Assigned task:
Repeat only the lines below that run from the line with "Viewport: 302px width, 268px height." to the line with "Expand the top-level node_modules folder", ends included; skip every picture.

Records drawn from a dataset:

---

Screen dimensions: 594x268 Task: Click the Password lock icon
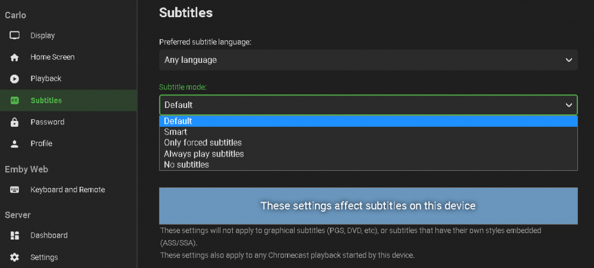[15, 122]
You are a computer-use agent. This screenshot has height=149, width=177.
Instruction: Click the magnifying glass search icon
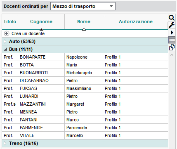pyautogui.click(x=172, y=18)
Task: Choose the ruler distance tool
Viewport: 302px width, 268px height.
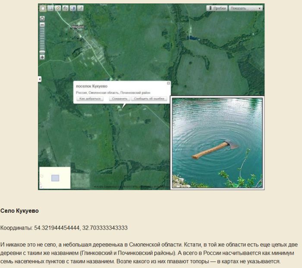Action: pos(58,8)
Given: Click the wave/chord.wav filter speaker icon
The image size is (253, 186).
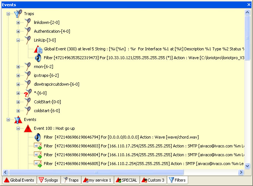Looking at the screenshot, I should [x=38, y=137].
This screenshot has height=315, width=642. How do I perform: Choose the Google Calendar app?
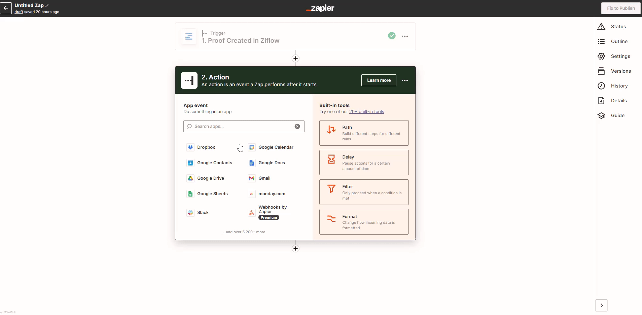[x=275, y=147]
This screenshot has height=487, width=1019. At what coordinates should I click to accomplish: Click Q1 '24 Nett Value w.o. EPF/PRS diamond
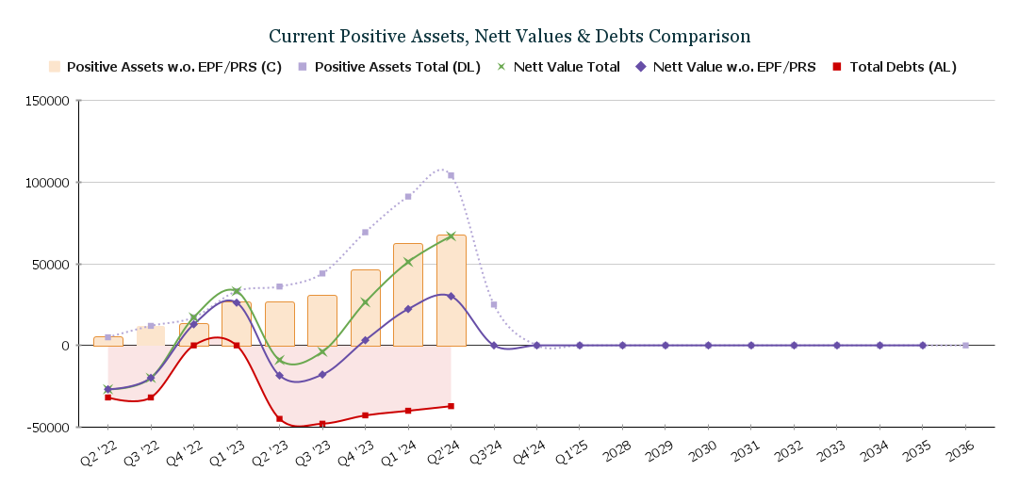(x=408, y=309)
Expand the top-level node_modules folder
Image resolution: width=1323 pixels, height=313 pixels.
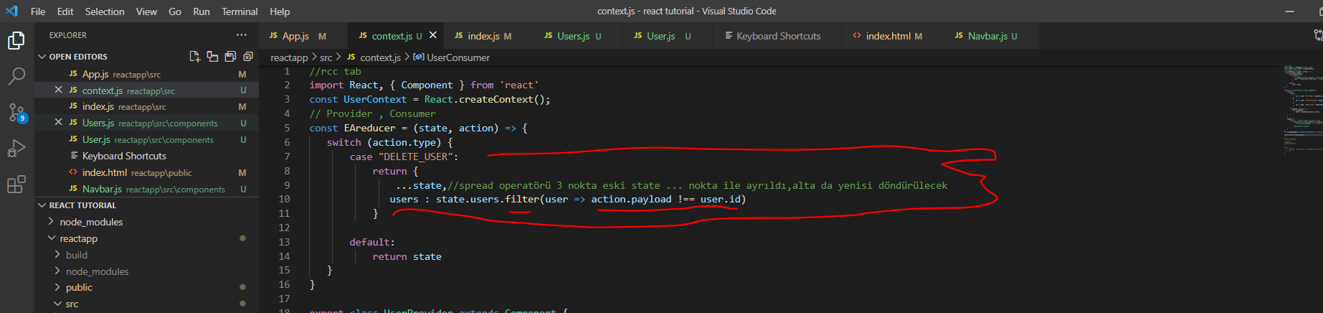90,222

---

Result of the exercise:
Viewport: 302px width, 268px height.
Action: pos(58,8)
Given: Click the wave/chord.wav filter speaker icon
The image size is (253, 186).
Looking at the screenshot, I should [x=38, y=137].
This screenshot has height=315, width=642. How do I perform: Choose the Google Calendar app?
[x=275, y=147]
This screenshot has height=487, width=1019. At what coordinates should I click to accomplish: Click Q1 '24 Nett Value w.o. EPF/PRS diamond
(x=408, y=309)
Expand the top-level node_modules folder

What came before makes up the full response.